While there is a growing literature on the topic, we still know fairly little about the individual, and contextual level determinants of candidate success, and about the strategies candidates use when competing against their co-partisans. We also lack systematic knowledge on the strategies applied by voters when confronted with the choice between large numbers of candidates running for the same party. Further, we need more information regarding potential temporal patterns in intraparty competition; has for example the level of competition within parties become more intense over time?

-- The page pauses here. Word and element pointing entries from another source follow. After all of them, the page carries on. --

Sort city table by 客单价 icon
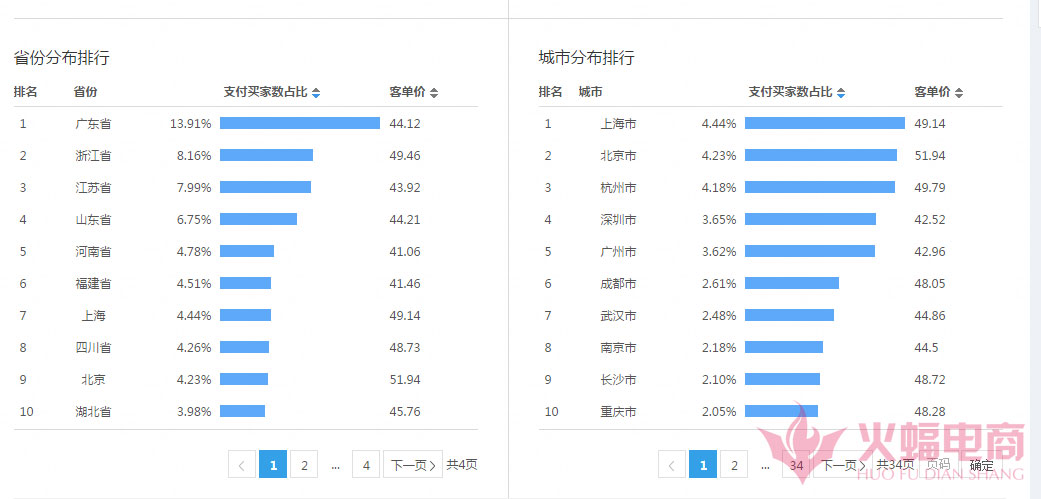Viewport: 1041px width, 499px height. click(x=959, y=93)
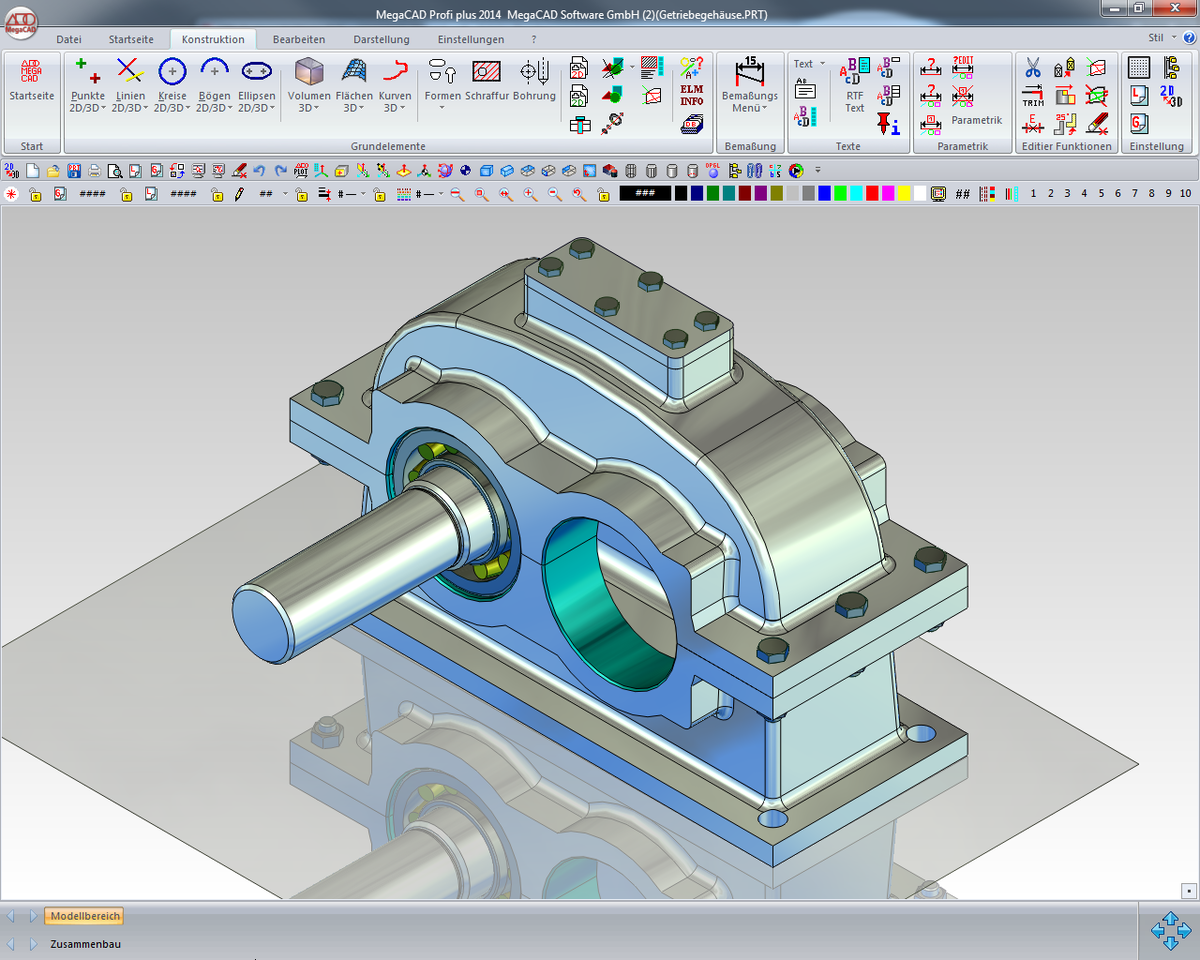This screenshot has width=1200, height=960.
Task: Select layer number 5 in the layer bar
Action: point(1101,194)
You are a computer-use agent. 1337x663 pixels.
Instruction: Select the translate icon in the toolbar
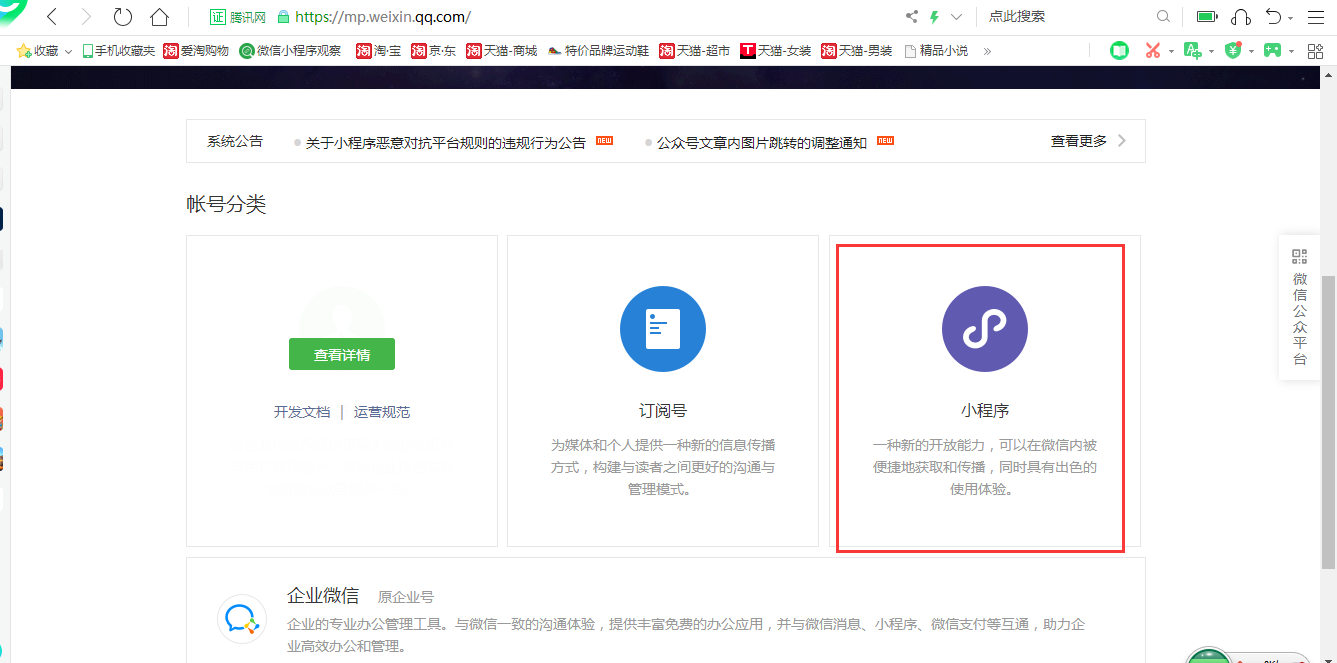tap(1192, 50)
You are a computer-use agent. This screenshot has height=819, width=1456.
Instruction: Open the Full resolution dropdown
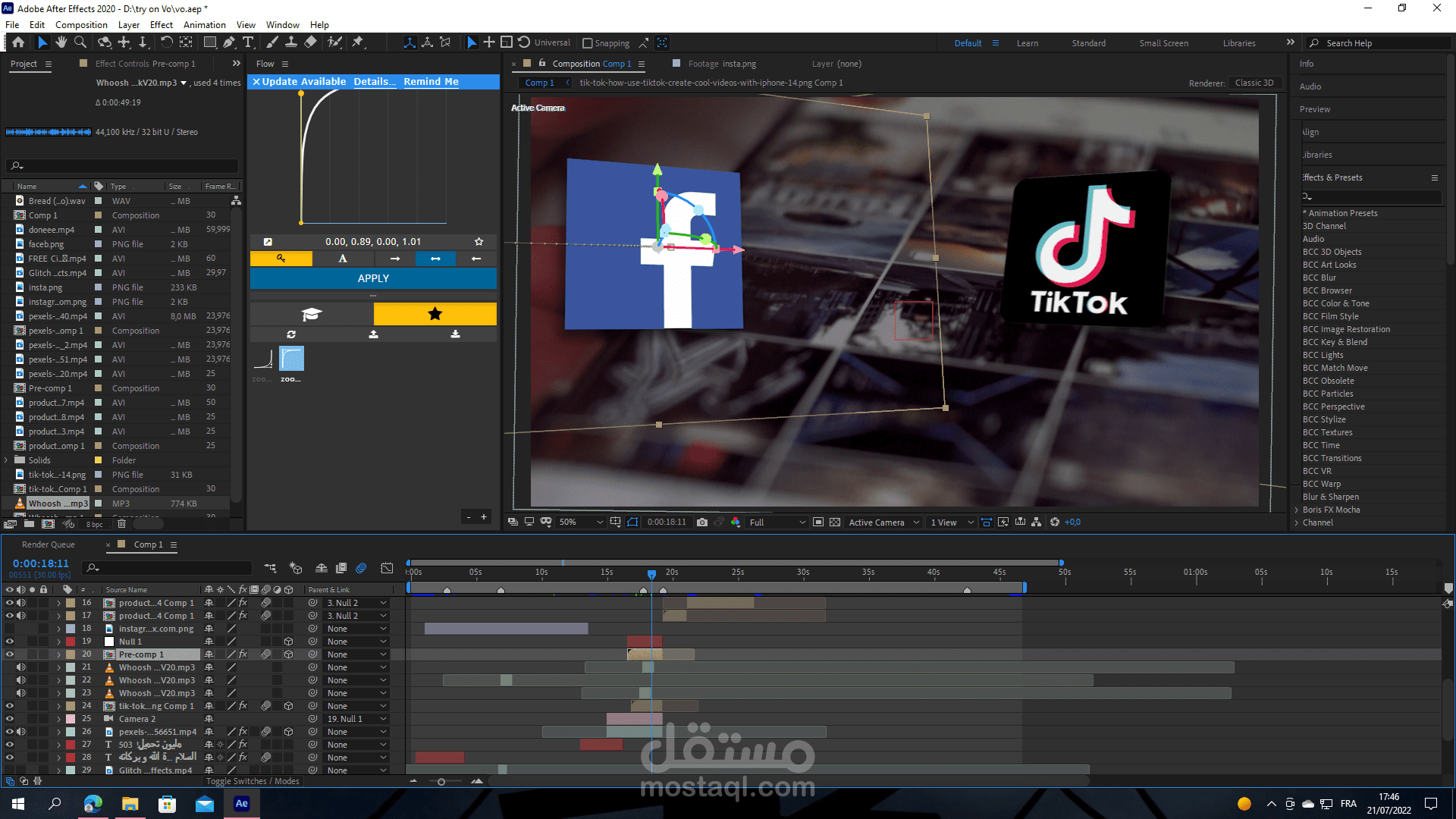click(x=777, y=522)
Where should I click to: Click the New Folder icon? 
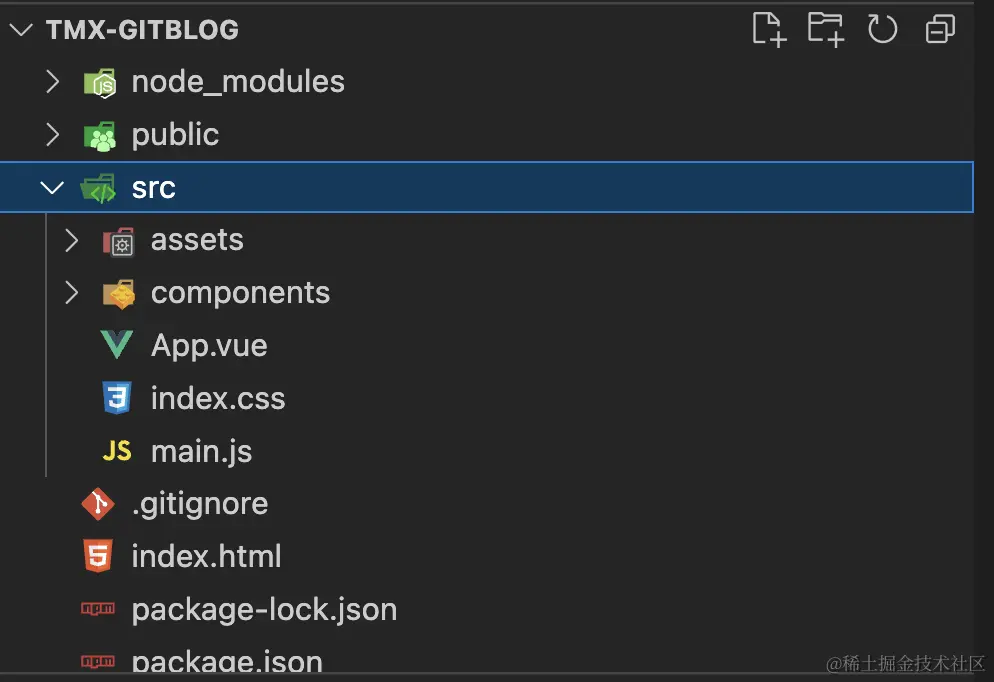(x=826, y=29)
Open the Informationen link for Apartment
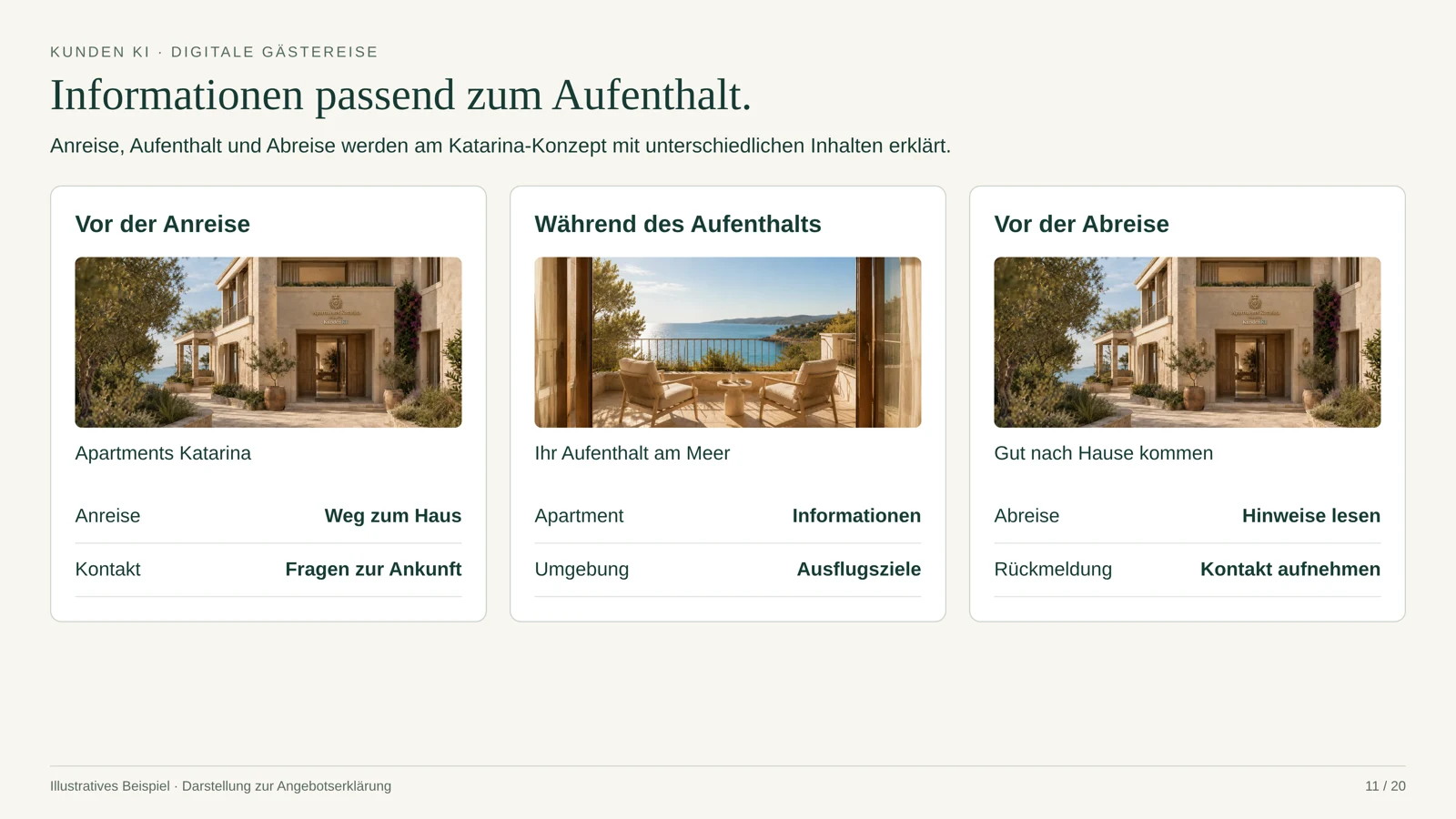 [x=856, y=516]
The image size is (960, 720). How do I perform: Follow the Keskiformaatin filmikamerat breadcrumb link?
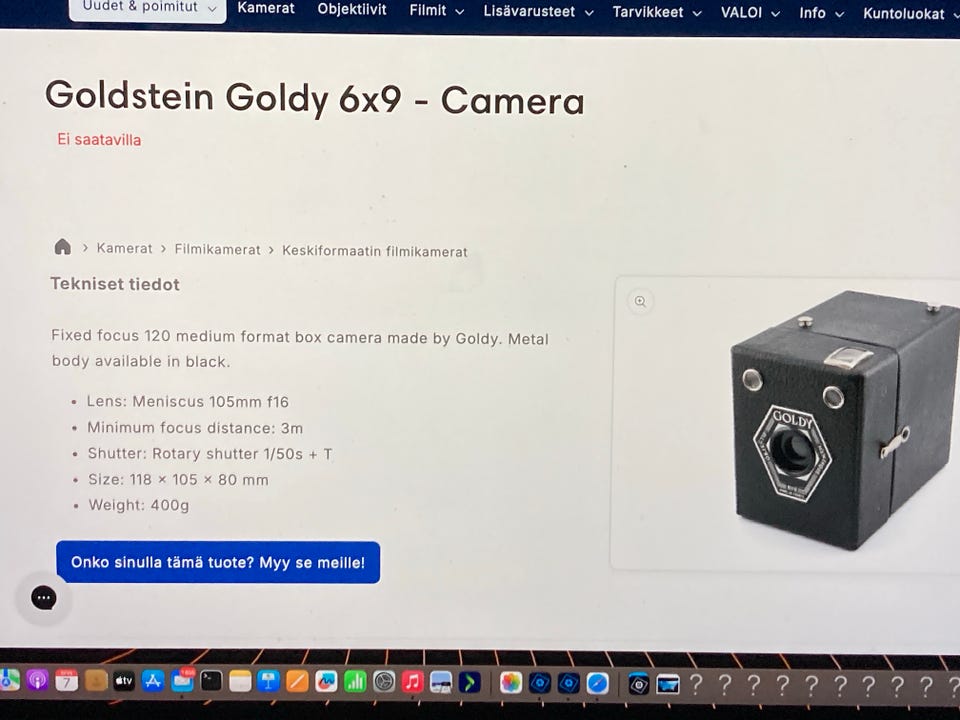[375, 251]
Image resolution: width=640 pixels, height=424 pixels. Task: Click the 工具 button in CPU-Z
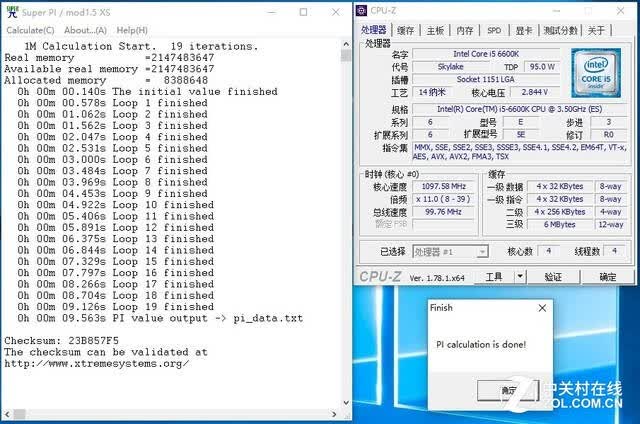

The panel invites papers that address different aspects of intraparty competition under proportional electoral systems, from the perspective of voters and/or candidates. Papers can target questions such as: Which type of cues to voters apply when deciding for which candidate to vote? How do candidates pursue competitive campaigns? Which type of candidates are successful in attracting personal votes and under which conditions? Are temporal patterns in intraparty competition related to broader trend of personalization of politics?
We are primarily interested in empirical papers based on experimental designs or on survey or register data, but we do not exclude novel theoretical contributions. Case studies and comparative works are equally welcome.